Durante las últimas frases de su conversación, los dos amigos no se habían movido del sitio; el perro aprovechaba: se levantaba y ponía las patas sobre Josef, que lo acariciaba. N. contempló un buen rato, cada vez más enternecido, aquel dúo de hombre y perro. Y como si sólo ahora se diera cuenta plenamente de los veinte años en los que no se habían visto, dijo: «¡Oh, qué contento estoy de que hayas venido!». Le dio palmaditas en el hombro y le invitó a sentarse bajo un manzano. Y, de repente, Josef comprendió: la conversación seria, importante, para la que había venido, no tendría lugar. Y, para mayor sorpresa suya, sintió alivio, ¡sí, como una liberación! Después de todo, no había venido para someter a su amigo a un interrogatorio.
Como si hubiera saltado una cerradura, su conversación levantó el vuelo libremente, una amable charla entre dos viejos amigotes: recuerdos dispersos, información sobre amigos comunes, comentarios graciosos, paradojas, chistes. Era como si se dejara mecer por un viento suave, cálido, poderoso. Josef sentía una irresistible alegría de hablar, ¡una alegría en verdad inesperada! Durante veinte años apenas había hablado checo. La conversación con su mujer era fácil porque el danés había pasado a ser para ellos la lengua franca de su intimidad. Pero con los demás seguía siendo consciente de tener siempre que elegir las palabras, construir frases, vigilar el acento. Le parecía que los daneses corrían ágilmente al hablar y que él, en cambio, trotaba detrás, lastrado con un peso de veinte kilos. Ahora las palabras le salían solas de la boca, sin necesidad de buscarlas ni controlarlas. El checo ya no era esa lengua desconocida de timbre nasal que le había sorprendido en su ciudad natal. Por fin la reconocía, la saboreaba. Se sentía a gusto con ella, aligerado como tras una cura de adelgazamiento. Hablaba como si volara y, por primera vez durante su estancia, era feliz en su país, lo sentía suyo.
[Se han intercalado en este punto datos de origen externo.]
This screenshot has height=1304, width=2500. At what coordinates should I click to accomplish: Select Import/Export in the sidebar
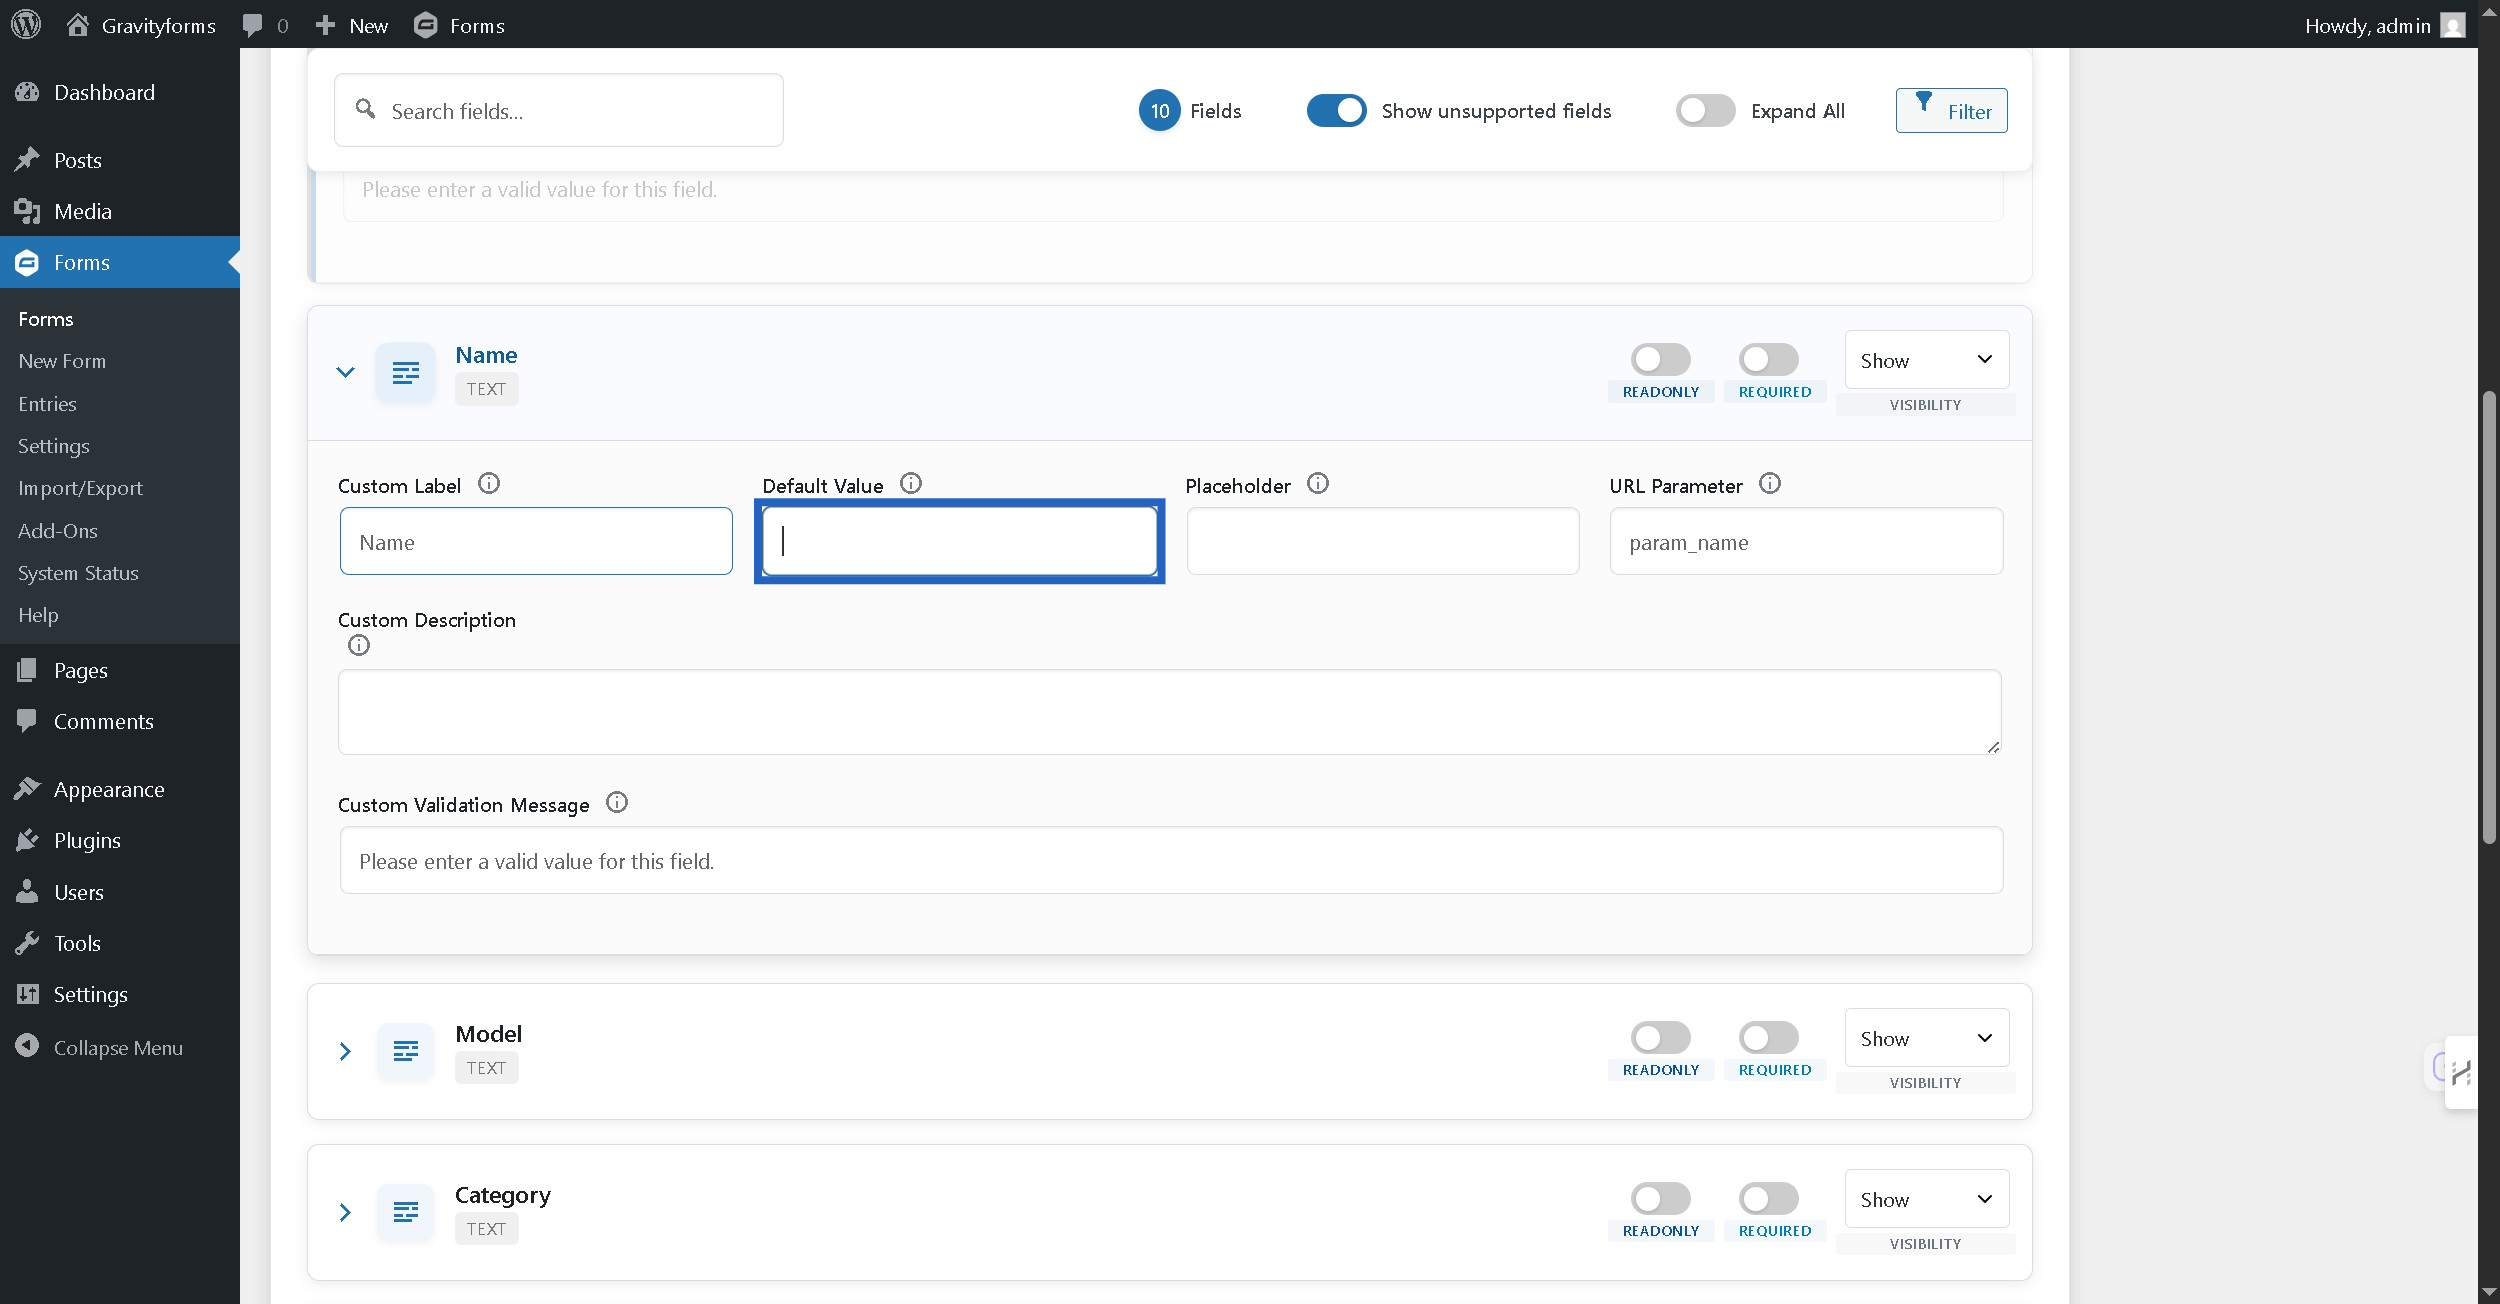(80, 488)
Aguijoneado por la felicidad que irradiaba su amigo, N. se mostraba cada vez más relajado; con una sonrisa cómplice, evocó a su amante secreta de entonces y le agradeció haberle servido de coartada ante su mujer. Josef no lo recordaba y estaba seguro de que N. le confundía con otro. Pero la historia de la coartada, que él le contó detalladamente, era tan bonita, tan graciosa, que Josef terminó por conceder que había desempeñado en ella un papel importante. N. tenía la cabeza inclinada hacia atrás y, a través de las ramas, el sol iluminaba su rostro con una sonrisa beatífica.
En ese estado de bienestar les encontró la mujer de N.:
—Almorzarás con nosotros, ¿no?
Miró su reloj y se levantó.
—Tengo una cita dentro de media hora.
—¡Entonces, ven esta noche! Cenaremos juntos —le rogó N. afectuosamente.
—Esta noche ya estaré en casa.
—Cuando dices en casa, quieres decir…
—En Dinamarca.
—Resulta muy raro oírte decir eso. ¿De modo que tu hogar ya no está aquí? —preguntó la mujer de N.
—No. Está allá.
Hubo un largo momento de silencio, y Josef se dispuso a ser acribillado a preguntas: Si Dinamarca es realmente tu hogar, ¿qué vida llevas allí? ¿Con quién? ¡Cuenta! ¿Cómo es tu hogar? ¿Cómo es tu mujer? ¿Eres feliz? ¡Cuenta, cuenta!
Pero ni N. ni su mujer formularon una sola pregunta. Por un segundo, aparecieron ante Josef una cancela de madera y un abeto.
—Tengo que irme —dijo, y se dirigieron todos hacia la escalera.
Subían callados y, en medio del silencio, Josef sintió de pronto la ausencia de su mujer; aquí no había ni una sola huella de su ser. Durante los tres días pasados en ese país, nadie había dicho una sola palabra sobre ella. Comprendió: si se quedara aquí, la perdería. Si se quedara, ella desaparecería.
Se detuvieron en la acera, se despidieron una vez más y el perro apoyó sus patas en la barriga de Josef.
Luego, los tres le siguieron con la mirada mientras se alejaba hasta perderle de vista.